The Johnson family is only one of the thousands of unprotected Staten Island residents currently living in the borough’s 47,000 unregulated rental apartments. As of 2017, Staten Island had the lowest share of all housing units that are rent-regulated in New York City.  As part of that reality, the rent on apartments with recent movers increased up to 50 percent over the past 15 years in some neighborhoods. That means that, inflation aside, an $800 rent in 2002 may be $1,200 or more today on an unregulated apartment. At the Legal Aid Society, where I work as an attorney, we know that a $400 rent hike can be nearly as good as an eviction.
In the current tenant and landlord playing field, the cards are stacked against tenants. Under New York State law, landlords can issue unconscionable rent hikes and push arbitrary evictions without “good cause.” When the lease of a tenant living in a building of less than six units expires, the landlord does not have to offer a renewal lease to that tenant, even if the tenant has lived there for decades and always pays on time.

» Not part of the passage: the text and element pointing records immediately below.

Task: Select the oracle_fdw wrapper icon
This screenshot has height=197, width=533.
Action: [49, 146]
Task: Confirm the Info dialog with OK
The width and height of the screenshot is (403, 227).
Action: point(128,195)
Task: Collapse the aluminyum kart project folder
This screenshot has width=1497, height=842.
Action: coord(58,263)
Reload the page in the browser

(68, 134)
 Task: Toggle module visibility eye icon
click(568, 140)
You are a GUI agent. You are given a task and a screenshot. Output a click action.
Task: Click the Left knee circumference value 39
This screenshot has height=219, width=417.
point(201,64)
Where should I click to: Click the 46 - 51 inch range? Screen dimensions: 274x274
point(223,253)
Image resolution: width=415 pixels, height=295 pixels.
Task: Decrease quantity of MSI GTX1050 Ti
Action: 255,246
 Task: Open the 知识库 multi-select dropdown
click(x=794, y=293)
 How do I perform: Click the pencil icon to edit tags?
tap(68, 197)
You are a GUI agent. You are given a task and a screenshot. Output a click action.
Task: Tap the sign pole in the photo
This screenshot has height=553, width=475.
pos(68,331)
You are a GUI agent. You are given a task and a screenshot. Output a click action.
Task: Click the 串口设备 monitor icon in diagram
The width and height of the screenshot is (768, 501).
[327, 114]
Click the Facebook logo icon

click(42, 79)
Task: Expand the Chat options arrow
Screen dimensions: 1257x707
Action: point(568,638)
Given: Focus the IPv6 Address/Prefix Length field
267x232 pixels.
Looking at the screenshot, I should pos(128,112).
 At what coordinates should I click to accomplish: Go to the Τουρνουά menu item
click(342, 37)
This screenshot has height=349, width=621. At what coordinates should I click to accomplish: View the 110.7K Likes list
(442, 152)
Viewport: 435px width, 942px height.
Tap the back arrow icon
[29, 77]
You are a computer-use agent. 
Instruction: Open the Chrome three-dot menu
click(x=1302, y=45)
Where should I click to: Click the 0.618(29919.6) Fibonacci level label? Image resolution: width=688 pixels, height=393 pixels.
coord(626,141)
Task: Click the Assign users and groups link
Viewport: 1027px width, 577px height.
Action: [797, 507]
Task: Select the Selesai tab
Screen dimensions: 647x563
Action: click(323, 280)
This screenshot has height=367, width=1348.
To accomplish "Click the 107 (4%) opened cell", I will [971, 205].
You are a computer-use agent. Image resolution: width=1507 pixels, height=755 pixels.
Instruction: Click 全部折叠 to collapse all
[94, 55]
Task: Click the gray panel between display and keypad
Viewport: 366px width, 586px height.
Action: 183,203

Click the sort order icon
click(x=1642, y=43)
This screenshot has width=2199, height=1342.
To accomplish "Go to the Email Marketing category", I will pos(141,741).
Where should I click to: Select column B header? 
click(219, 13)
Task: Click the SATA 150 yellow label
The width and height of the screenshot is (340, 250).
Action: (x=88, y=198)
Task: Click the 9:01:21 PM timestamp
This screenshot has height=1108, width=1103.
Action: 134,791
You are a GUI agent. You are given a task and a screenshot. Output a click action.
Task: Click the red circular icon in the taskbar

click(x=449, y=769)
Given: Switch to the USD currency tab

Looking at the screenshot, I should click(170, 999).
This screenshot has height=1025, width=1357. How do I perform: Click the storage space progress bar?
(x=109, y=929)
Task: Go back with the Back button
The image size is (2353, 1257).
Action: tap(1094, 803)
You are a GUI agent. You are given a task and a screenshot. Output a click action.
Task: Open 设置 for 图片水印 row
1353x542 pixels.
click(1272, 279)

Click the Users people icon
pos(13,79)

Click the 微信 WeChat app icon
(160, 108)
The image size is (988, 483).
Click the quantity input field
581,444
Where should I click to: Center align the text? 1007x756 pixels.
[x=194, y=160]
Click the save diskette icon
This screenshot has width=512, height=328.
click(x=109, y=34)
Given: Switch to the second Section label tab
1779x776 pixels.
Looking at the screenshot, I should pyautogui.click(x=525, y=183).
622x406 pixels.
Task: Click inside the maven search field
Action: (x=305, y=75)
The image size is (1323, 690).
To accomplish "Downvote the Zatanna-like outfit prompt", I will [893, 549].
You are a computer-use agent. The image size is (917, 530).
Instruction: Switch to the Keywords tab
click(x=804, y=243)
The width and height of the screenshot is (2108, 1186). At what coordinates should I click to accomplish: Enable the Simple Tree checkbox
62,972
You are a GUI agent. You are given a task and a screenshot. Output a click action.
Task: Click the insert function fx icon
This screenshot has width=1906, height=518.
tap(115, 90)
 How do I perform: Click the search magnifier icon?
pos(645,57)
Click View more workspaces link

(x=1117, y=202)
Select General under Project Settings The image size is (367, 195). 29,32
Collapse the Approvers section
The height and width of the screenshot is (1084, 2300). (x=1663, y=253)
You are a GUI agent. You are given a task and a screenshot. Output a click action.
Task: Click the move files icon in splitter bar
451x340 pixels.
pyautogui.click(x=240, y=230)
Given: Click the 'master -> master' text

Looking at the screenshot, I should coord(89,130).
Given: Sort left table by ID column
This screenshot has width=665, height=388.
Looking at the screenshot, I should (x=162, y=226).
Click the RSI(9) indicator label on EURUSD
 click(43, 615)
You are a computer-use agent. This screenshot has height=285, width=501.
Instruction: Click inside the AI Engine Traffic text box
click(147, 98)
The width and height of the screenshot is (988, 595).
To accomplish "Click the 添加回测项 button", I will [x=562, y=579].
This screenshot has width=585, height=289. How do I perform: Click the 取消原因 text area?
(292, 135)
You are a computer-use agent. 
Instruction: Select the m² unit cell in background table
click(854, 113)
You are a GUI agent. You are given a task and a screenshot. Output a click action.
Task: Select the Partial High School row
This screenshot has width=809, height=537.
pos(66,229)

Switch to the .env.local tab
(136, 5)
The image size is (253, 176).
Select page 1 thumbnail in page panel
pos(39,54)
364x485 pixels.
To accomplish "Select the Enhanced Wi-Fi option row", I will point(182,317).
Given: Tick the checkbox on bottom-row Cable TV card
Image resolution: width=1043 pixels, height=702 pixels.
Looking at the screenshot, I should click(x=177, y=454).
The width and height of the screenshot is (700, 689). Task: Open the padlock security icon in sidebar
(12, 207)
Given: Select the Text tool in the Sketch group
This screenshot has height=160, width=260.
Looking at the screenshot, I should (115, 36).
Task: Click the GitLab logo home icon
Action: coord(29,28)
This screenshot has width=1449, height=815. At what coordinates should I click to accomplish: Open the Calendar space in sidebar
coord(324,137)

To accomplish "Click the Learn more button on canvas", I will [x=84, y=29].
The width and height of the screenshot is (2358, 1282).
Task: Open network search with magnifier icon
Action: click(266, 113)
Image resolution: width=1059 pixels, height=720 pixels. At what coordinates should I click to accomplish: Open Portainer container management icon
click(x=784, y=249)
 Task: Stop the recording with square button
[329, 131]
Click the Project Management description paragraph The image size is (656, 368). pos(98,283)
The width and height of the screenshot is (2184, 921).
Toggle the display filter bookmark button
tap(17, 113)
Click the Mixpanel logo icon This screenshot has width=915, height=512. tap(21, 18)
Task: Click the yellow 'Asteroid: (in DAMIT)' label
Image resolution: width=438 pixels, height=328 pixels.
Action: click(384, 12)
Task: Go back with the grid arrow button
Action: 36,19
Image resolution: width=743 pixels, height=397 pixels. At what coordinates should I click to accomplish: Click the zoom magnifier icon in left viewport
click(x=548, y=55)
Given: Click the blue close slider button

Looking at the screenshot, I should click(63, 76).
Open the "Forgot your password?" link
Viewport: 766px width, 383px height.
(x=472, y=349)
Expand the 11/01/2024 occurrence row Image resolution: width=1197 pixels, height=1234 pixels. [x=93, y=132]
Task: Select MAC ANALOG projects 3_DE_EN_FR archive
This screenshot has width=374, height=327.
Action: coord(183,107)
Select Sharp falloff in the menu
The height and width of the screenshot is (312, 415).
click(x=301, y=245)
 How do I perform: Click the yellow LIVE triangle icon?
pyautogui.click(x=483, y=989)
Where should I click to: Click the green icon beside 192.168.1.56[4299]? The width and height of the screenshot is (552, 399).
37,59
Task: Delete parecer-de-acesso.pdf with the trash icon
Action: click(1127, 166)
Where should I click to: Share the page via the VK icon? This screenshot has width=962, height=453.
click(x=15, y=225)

Once a tenant is evicted, the landlord can hike the rent, precluding a renter in a similar income bracket from moving in. In other words, many tenants not only live at risk of eviction, but also in fear of requesting repairs or demanding safe living conditions. They know that landlords may choose to evict rather than repair.
The “Good Cause Eviction” (S2892/A5030) bill currently before the New York State Legislature is designed to even out the playing field and extend tenant protections to an additional 24,000 apartments in Staten Island. The Good Cause bill gives tenants the right to a renewal lease and, in turn, protects communities from rent increases and market speculation that can result in harassment, displacement, and homelessness. Good Cause Eviction includes currently unprotected tenants who live in buildings with less than six units but excludes owner-occupied buildings with less than four units.
Being on the frontlines of New York City’s housing crisis for over two decades, I have witnessed enough Staten Island residents lose their homes for no good reason and not be able to find affordable new ones. Albany has until June 15, 2019 to pass the “Good Cause Eviction” bill. I invite you to call on our elected officials to pass this long-overdue law that vests in tenants the power to fight for their homes.
(Teresa DeFonso is attorney-in-charge of the civil practice in the Staten Island Neighborhood Office of The Legal Aid Society.)